I am unsettled that this will be the first time we kids don’t have a common place.  A place where the three of us belong and that belongs to us.

I think we need to figure out a place for Mom’s picture, in one of our homes. Because that is where the memories of Mom and Dad, our aunts, uncles and grandparents, will dance in the ether, and where we can feel safe and loved.

Because, without that, home is incomplete.

Our Camper

After a summer of day camp, SOS’s last week at camp was sleep-away.

He was adorable in his red baseball hat and red shirt (that was his color-war team) and his blue shorts.  Our little boy sleeping away from us.  We kissed him good-bye on Monday morning, in the house, because we simply couldn’t in front of his friends.

Sidebar:  I learned the “no-kissing” rule on the prior Tuesday, when I walked him to the bus pick-up and SOS turned to me as we were in the middle of 110th Street, “E-Mom, you can leave me here.”  “DUDE, I am not leaving you in the middle of a busy two-way street!!!” As he was harrruumphing, I walked him to the sidewalk, said hi to his counselor and waved to him as he was off with the other campers.

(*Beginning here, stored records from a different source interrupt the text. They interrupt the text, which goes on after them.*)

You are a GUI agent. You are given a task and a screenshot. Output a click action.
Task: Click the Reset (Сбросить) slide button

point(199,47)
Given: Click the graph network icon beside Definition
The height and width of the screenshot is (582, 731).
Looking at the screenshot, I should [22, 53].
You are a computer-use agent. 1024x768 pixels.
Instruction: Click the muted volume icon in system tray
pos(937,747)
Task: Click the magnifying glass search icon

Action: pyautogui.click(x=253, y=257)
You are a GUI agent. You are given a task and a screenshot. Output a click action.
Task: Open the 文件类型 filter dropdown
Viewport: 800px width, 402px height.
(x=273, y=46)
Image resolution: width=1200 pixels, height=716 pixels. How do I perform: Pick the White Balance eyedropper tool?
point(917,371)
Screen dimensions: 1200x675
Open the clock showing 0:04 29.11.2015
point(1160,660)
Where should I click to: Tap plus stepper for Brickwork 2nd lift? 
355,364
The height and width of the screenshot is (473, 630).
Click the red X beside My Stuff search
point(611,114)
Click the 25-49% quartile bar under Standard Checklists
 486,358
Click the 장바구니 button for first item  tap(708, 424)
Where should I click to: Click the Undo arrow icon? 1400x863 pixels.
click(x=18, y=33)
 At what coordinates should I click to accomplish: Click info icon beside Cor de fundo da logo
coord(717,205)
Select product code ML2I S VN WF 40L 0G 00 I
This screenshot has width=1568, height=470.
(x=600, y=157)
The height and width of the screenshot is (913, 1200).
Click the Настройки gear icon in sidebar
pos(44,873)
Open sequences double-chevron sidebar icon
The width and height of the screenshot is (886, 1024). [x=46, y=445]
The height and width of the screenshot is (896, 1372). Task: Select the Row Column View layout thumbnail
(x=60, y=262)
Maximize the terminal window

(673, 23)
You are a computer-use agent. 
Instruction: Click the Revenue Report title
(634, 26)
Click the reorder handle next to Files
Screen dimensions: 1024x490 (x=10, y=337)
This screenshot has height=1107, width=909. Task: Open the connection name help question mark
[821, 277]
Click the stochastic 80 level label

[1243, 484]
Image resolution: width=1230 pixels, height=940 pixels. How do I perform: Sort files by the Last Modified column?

Our hearts’ heaviness at his being away was, however, immediately lifted by the sheer elation of being untethered to a child’s schedule and needs.  Recall that when you have children under 12, parents can’t spontaneously go for a romantic walk (ok, not so romantic in the sweltering heat of New York City) without having planned for a babysitter.  Which then defeats the spontaneity.

The camp has a website where parents can email children and see pictures of the days’ activities.  We saw SOS in that same cute outfit day after day after day.  While we later learned that he showered and changed his underwear, he still thought it was ok to put on the same muddy clothes each morning.

He is a boy and this is camp.  There is hope:  he changed his clothes for the Thursday night dance with the girls.

Gee, I cannot wait for adolescence.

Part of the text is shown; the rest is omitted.